とにかく、なんというのか、新しいのです。
自分には。

ドイツ車とも、フランス車とも、イタリア車とも、もちろん日本車とも違う。
北欧のもつ機能と暖かみの両立はドイツ車とは異なるものだし、
仏車のもつ「人を快適にしよう」というもてなしとはまた違う居心地の良さもあります。

1967年のサーブ99に端を発し、900にステップアップしてから
エンジンが16Vになったりと細かい変更があったにせよ、
1993年まで基本的には同じクルマだったサーブ900。

乗れば古いです。ボディはヤワだし、ハンドリングはちょっとスリリング。
でも。
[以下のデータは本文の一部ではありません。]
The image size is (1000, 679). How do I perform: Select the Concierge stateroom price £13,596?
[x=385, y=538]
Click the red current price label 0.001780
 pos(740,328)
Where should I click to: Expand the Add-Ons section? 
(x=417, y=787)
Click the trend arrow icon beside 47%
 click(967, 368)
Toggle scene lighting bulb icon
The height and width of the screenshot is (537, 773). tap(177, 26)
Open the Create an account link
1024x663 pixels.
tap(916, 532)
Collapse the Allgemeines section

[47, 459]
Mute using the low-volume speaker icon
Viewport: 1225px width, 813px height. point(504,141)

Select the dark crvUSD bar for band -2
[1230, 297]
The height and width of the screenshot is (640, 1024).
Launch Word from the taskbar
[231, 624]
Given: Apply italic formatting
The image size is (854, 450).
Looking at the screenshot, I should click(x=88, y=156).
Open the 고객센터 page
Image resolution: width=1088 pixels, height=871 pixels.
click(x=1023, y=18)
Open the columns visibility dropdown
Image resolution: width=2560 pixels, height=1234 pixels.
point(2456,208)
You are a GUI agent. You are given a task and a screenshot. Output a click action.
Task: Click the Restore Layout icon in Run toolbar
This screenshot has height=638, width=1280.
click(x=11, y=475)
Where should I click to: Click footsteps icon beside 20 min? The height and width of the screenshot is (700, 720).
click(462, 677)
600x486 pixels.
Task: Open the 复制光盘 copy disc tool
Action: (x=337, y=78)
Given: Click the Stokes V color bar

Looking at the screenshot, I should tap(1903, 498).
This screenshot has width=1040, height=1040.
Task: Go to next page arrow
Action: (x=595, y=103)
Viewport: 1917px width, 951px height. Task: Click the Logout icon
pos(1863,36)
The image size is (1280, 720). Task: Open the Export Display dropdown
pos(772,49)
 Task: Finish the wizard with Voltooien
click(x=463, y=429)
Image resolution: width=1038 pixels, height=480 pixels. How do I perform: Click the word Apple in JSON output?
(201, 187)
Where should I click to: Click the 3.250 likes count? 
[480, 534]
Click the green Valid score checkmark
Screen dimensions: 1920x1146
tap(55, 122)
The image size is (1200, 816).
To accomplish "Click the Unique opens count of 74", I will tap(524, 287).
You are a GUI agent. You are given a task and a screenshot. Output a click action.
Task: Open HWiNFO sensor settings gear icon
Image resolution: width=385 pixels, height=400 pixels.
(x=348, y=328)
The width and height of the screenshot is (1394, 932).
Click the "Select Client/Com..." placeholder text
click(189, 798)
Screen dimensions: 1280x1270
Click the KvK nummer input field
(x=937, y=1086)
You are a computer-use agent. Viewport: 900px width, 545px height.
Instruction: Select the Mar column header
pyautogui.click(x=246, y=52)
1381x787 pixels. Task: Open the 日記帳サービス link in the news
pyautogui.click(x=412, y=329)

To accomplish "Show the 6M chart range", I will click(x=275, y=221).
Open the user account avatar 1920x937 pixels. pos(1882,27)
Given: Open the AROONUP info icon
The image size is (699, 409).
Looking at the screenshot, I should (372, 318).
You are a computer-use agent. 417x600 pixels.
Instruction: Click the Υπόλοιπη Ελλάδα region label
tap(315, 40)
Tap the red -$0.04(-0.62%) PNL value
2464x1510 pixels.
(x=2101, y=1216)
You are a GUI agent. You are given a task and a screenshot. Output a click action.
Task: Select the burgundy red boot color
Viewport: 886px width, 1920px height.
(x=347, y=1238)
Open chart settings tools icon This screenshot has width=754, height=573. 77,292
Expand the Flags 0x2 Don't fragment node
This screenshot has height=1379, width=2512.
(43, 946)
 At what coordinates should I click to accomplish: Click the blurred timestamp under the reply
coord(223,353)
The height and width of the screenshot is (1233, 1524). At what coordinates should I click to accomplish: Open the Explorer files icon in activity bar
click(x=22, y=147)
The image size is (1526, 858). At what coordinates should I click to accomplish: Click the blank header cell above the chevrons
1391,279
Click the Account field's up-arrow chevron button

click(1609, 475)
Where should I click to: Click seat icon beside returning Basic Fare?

少なくとも1987年前後の設計のままであろう(ieのは93年モデル)この
クラシックなクルマが見せる骨太な設計思想や機能性に
ノックアウトされてしまったieなのでした。



ベクトルは違うけど、シトロエン的でもある設計なのです。
そんな面白い部分は、このブログで書いていくことにしますね。



>>そんなこんなで、一時的に仏車を降りました。
この900にもいつまで乗るか...わかりませんが
(でも、気に入ったらはまってしまいそうです、いやはまります古いサーブ)、
これまで通りにご愛顧いただけますよう宜しくお願いいたします。


>>いやーもうエンジンかけるのが楽しくて...


イグニッションがシートとシートの間なんですねえ。
ここになった理由は、一般的には事故の際膝にキーがあたってケガをしないように、
という話もあるようですが、
正しくは?900の前身99の前の世代はそれまでコラムシフトだったのですが
リバースギアに入れないとキーが回らない機能があったそうで、
それが99でフロアシフトになったときもこの機能を活かすために
シフトノブと一緒にキーシリンダーも移ってきたのだそうな。
結果的には「航空機」ぽいので好きなのですが
このへんの話がサーブはweb上でも紙面媒体でも非常に少ないので困っています...。